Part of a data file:
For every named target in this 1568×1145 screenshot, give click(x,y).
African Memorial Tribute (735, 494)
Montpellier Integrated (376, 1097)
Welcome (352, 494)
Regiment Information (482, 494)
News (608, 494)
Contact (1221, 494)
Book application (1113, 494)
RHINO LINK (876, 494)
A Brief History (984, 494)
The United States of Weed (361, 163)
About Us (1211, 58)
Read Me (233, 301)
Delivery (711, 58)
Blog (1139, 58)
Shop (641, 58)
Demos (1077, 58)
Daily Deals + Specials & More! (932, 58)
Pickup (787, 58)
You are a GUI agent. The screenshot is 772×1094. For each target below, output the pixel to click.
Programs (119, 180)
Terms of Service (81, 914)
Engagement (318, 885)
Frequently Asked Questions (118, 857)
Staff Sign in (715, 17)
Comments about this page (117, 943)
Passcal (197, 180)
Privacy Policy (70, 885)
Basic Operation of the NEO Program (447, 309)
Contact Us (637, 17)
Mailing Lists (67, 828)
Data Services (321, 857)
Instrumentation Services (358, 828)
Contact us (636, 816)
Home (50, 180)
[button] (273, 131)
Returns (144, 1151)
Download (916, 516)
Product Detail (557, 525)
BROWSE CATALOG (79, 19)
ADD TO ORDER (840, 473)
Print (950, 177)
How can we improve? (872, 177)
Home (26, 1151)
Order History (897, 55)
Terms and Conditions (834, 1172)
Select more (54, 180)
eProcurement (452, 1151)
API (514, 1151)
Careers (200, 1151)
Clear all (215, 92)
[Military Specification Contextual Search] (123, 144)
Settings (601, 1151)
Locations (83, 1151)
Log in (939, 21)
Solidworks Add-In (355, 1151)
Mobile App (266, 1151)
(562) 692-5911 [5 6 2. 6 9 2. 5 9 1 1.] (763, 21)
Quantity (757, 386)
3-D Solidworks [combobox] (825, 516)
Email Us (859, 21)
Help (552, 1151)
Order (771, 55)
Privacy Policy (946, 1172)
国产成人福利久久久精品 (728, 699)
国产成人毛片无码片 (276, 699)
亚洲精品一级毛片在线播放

INSTRUCTION: Reproduce the material above word for word, keeping every line as it appears.

SOLUTION FOR THIS TASK:
For every named target in this 1568×1145 screenshot, give click(x,y).
African Memorial Tribute (735, 494)
Montpellier Integrated (376, 1097)
Welcome (352, 494)
Regiment Information (482, 494)
News (608, 494)
Contact (1221, 494)
Book application (1113, 494)
RHINO LINK (876, 494)
A Brief History (984, 494)
The United States of Weed (361, 163)
About Us (1211, 58)
Read Me (233, 301)
Delivery (711, 58)
Blog (1139, 58)
Shop (641, 58)
Demos (1077, 58)
Daily Deals + Specials & More! (932, 58)
Pickup (787, 58)
You are a GUI agent. The screenshot is 772×1094. For each target below, output the pixel to click.
Programs (119, 180)
Terms of Service (81, 914)
Engagement (318, 885)
Frequently Asked Questions (118, 857)
Staff Sign in (715, 17)
Comments about this page (117, 943)
Passcal (197, 180)
Privacy Policy (70, 885)
Basic Operation of the NEO Program (447, 309)
Contact Us (637, 17)
Mailing Lists (67, 828)
Data Services (321, 857)
Instrumentation Services (358, 828)
Contact us (636, 816)
Home (50, 180)
[button] (273, 131)
Returns (144, 1151)
Download (916, 516)
Product Detail (557, 525)
BROWSE CATALOG (79, 19)
ADD TO ORDER (840, 473)
Print (950, 177)
How can we improve? (872, 177)
Home (26, 1151)
Order History (897, 55)
Terms and Conditions (834, 1172)
Select more (54, 180)
eProcurement (452, 1151)
API (514, 1151)
Careers (200, 1151)
Clear all (215, 92)
[Military Specification Contextual Search] (123, 144)
Settings (601, 1151)
Locations (83, 1151)
Log in (939, 21)
Solidworks Add-In (355, 1151)
Mobile App (266, 1151)
(562) 692-5911 [5 6 2. 6 9 2. 5 9 1 1.] (763, 21)
Quantity (757, 386)
3-D Solidworks [combobox] (825, 516)
Email Us (859, 21)
Help (552, 1151)
Order (771, 55)
Privacy Policy (946, 1172)
国产成人福利久久久精品 (728, 699)
国产成人毛片无码片 (276, 699)
亚洲精品一级毛片在线播放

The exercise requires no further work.